Work instruction: Once the line with "Remove selected API with << button" is found in the data, output it and each following line exactly, up to and including the line with "Click the purple slip rate solution line", and nothing before or after.

━━━ Exercise material

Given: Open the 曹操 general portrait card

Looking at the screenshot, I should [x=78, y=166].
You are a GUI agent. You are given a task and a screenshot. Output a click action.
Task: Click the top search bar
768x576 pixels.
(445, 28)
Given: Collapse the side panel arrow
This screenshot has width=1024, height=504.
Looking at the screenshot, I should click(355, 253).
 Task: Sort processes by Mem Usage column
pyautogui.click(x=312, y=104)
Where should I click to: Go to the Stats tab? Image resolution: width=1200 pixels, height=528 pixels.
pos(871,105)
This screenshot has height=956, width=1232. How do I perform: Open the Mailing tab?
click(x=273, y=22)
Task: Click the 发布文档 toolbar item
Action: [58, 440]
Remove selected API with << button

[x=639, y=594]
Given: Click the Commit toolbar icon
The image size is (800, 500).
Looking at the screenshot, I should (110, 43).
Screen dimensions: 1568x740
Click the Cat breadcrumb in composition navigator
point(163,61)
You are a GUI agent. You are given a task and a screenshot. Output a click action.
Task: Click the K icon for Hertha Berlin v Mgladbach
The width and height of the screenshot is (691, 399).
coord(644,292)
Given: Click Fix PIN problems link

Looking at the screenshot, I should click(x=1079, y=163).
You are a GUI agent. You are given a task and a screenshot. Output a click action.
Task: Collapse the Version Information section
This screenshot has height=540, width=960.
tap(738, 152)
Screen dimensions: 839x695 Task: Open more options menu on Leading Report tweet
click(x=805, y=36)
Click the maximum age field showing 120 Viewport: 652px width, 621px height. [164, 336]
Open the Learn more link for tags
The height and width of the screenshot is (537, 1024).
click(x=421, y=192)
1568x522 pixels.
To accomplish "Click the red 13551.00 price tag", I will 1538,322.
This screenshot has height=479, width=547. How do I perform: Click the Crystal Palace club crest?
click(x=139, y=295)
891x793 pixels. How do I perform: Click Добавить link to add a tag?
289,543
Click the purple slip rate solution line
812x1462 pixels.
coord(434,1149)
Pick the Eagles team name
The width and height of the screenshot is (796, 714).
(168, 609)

━━━━━━

Answer to the problem:
Remove selected API with << button

[x=639, y=594]
Given: Click the Commit toolbar icon
The image size is (800, 500).
Looking at the screenshot, I should (110, 43).
Screen dimensions: 1568x740
Click the Cat breadcrumb in composition navigator
point(163,61)
You are a GUI agent. You are given a task and a screenshot. Output a click action.
Task: Click the K icon for Hertha Berlin v Mgladbach
The width and height of the screenshot is (691, 399).
coord(644,292)
Given: Click Fix PIN problems link

Looking at the screenshot, I should click(x=1079, y=163).
You are a GUI agent. You are given a task and a screenshot. Output a click action.
Task: Collapse the Version Information section
This screenshot has height=540, width=960.
tap(738, 152)
Screen dimensions: 839x695 Task: Open more options menu on Leading Report tweet
click(x=805, y=36)
Click the maximum age field showing 120 Viewport: 652px width, 621px height. [164, 336]
Open the Learn more link for tags
The height and width of the screenshot is (537, 1024).
click(x=421, y=192)
1568x522 pixels.
To accomplish "Click the red 13551.00 price tag", I will 1538,322.
This screenshot has height=479, width=547. How do I perform: Click the Crystal Palace club crest?
click(x=139, y=295)
891x793 pixels. How do I perform: Click Добавить link to add a tag?
289,543
Click the purple slip rate solution line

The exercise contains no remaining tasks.